Though Victor Hugo’s classic novel—and its themes of the haves and have-nots, challenging a corrupt authority and the oppression of poverty—factor into Ladj Ly’s Les Misérables, the film is not another remake of the story of Jean Val Jean, Inspector Javert and company. Instead, the debut feature film from the French filmmaker is set in the present day and said to be inspired by the riots that country endured in 2005. Driven by tense race relations, cultural clashes and a general sense of frustration with under-employment and lack of upward mobility, the riots put the suburbs of Paris in turmoil for three weeks.
But rather than let his film be consumed by similar chaos (at least at first), Ly sets his focus on a very specific community just outside of Paris, Montfermeil (where some of Hugo’s Les Mis takes place, actually), the police who patrol the community and the youth who live there. Mainly the children of Muslim immigrants from various backgrounds, they spend the hot summer days playing soccer in the local park and getting into bits of unremarkable mischief (Buzz (Al-Hassan Ly), for example, uses his drone to record girls from outside their bedroom windows). The policemen on the beat include Chris (Alexis Manenti), a cowboy just itching for a fight; Gwada (Djibril Zonga), himself an immigrant who now patrols the streets where he grew up; and Ruiz (Damien Bonnard), a recent transfer assigned to patrol with the partners to get a feel for the community.
The trio check in with the locals and Chris ruffles a few feathers, but all signs point to another ordinary day in this workaday neighborhood. They’re called to diffuse a potentially volatile confrontation when a Romani family in town with a traveling circus shows up at a local housing complex accusing its black residents, and a local godfather figure (Steve Tientcheu, simply known as The Mayor) in particular, of stealing the show’s beloved lion cub. The confrontation is tense, nearly explosive, and an early indicator of just how much pressure this community is under without any sign of constructive relief.
It’s troublemaker Issa (Issa Perica) who’s stolen the cub, and when Chris, Gwada and Ruiz try to arrest him in an effort to mitigate any further clashes between the two communities, a swarm of local boys come to his defense and start fighting back, the three cops far out-numbered by a gang of kids with nothing but time on their hands and a strong resentment for authority. Except this confrontation does explode in unexpected ways, and Buzz’s drone catches it all on camera. Halfway into Ly’s drama, the showdowns are numerous and interconnected, and it’s not entirely clear who we’re supposed to feel worse for: the struggling community, the put-upon officers or the lost boys who’ve had to grow up far too fast.

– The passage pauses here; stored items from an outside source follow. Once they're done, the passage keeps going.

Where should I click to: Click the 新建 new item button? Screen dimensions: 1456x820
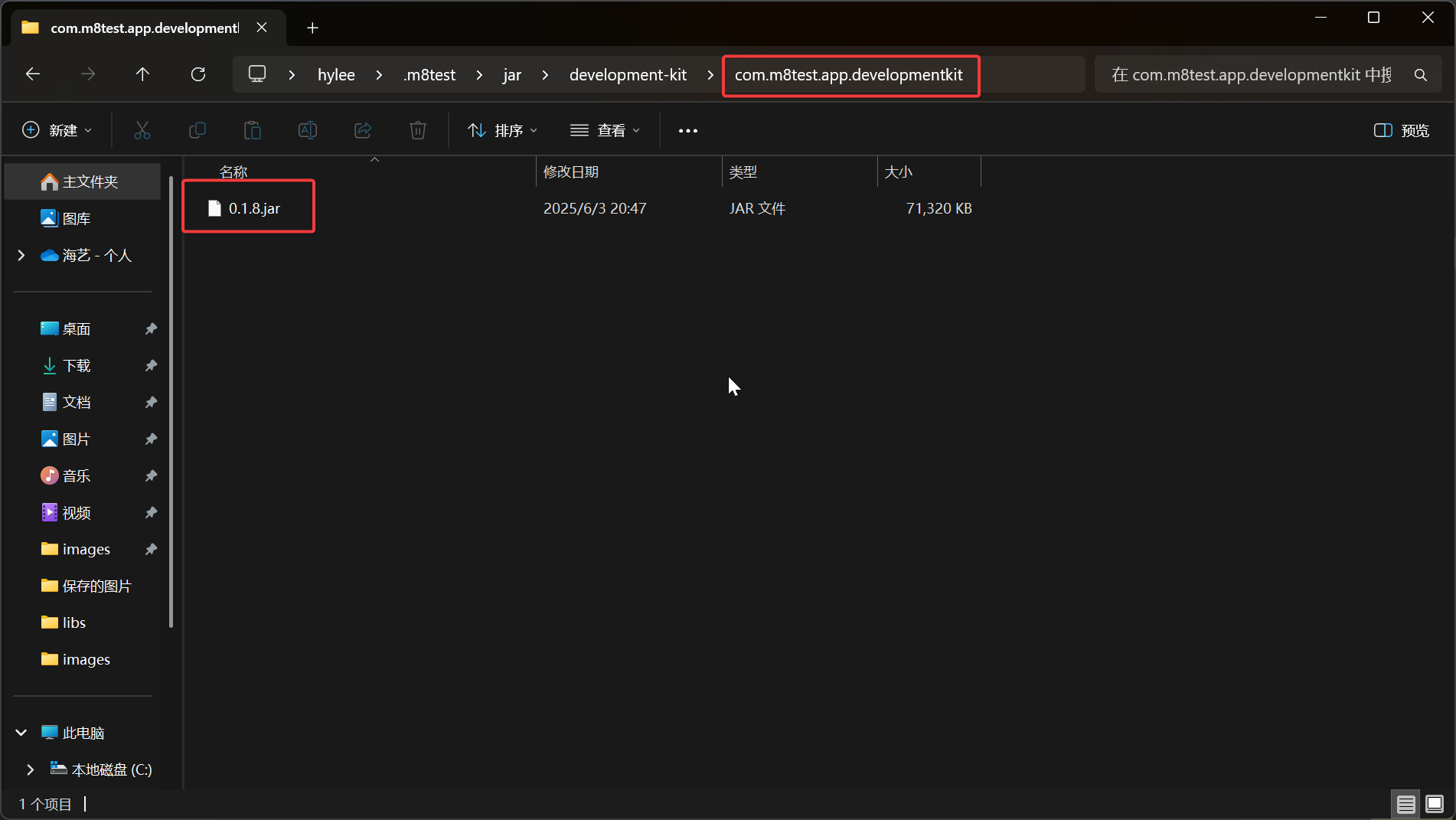[x=57, y=130]
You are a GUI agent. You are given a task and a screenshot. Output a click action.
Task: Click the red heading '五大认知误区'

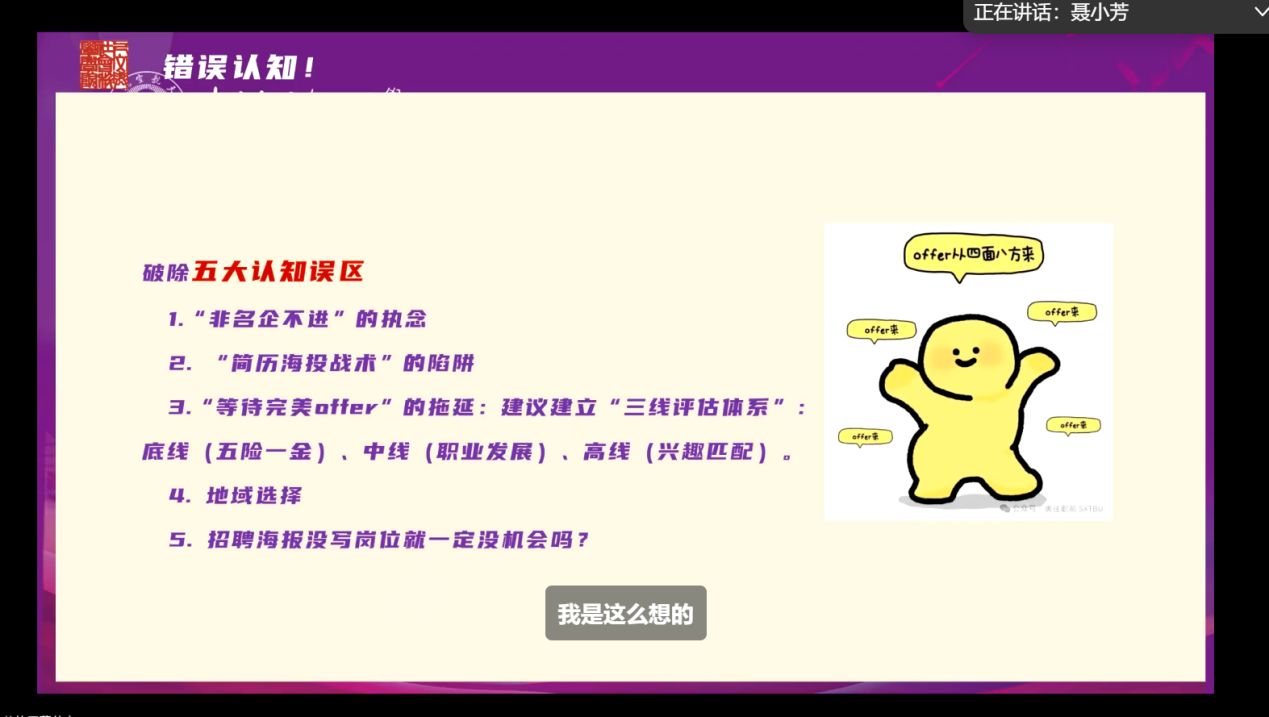[278, 271]
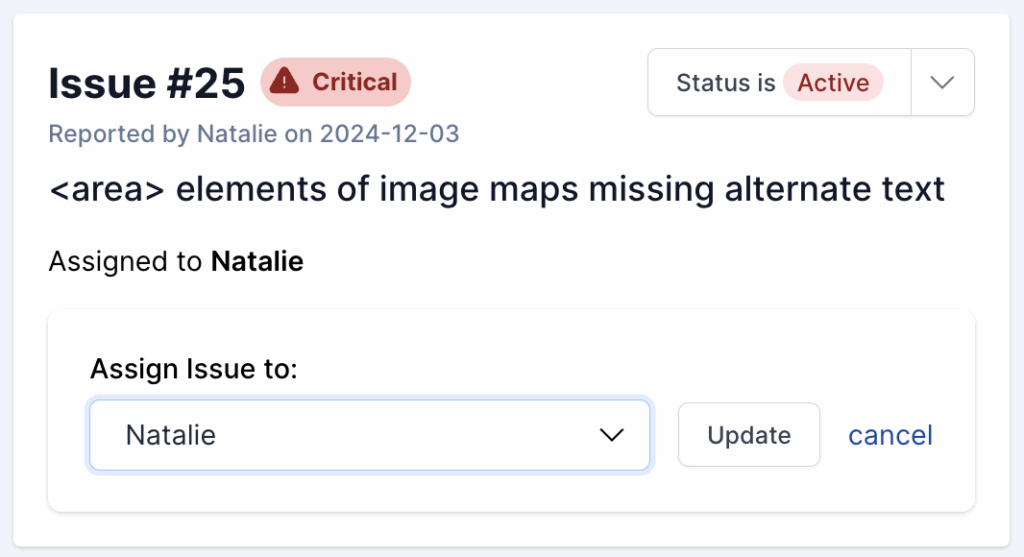Click the cancel link
The width and height of the screenshot is (1024, 557).
coord(890,435)
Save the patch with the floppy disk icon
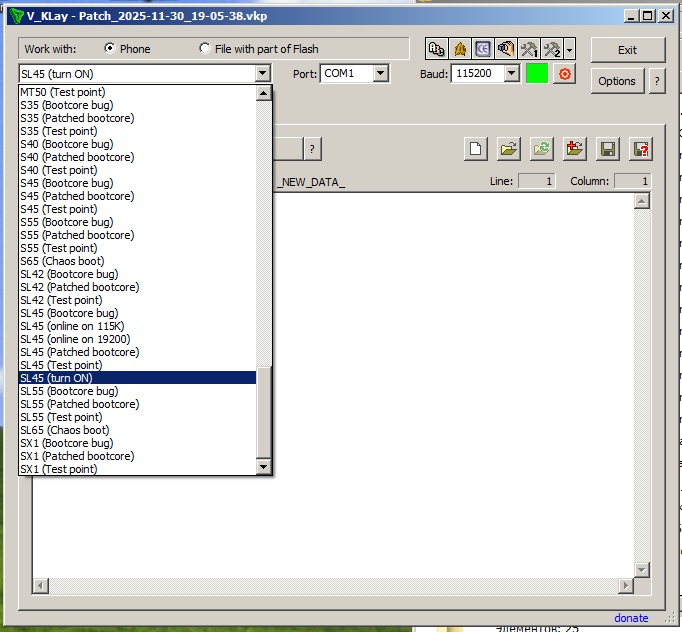The height and width of the screenshot is (632, 682). [607, 149]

Ly, who co-wrote the script with Manenti and Giordano Gederlini, does an exceptional job of immersing us in the neighborhood, from bustling local markets and claustrophobic building stairwells to soaring drone footage high above the rundown apartment complexes and concrete parks. The film is an expansion on Ly’s own 2017 short film of the same name, and that may be why, despite strongly written characters and compelling performances, the third act feels entirely tacked on as an exercise in over doing it. Even the final shot, one that leaves a significant narrative thread entirely up for interpretation, seems a bit of a cop-out for a film that, up until that point, had some very clear things to say.
In a bit of a surprise move, France selected Les Misérables as its submission to the Academy Awards (over what many anticipated to be Celine Sciamma’s Portrait of a Lady on Fire), but the move appears to have paid off—the film garnered a nomination earlier this week. It may not win (France hasn’t won the honor since 1992, and Korea’s Parasite will be hard to beat), but it’s a worthy honor for a very well made film, one that challenges audiences to consider a situation from every side and find sympathies in each one. Though it takes its premise a bit too far in the end, the trajectory of everyone involved in the various conflicts is nevertheless intriguing enough to go along for the nerve-wracking ride.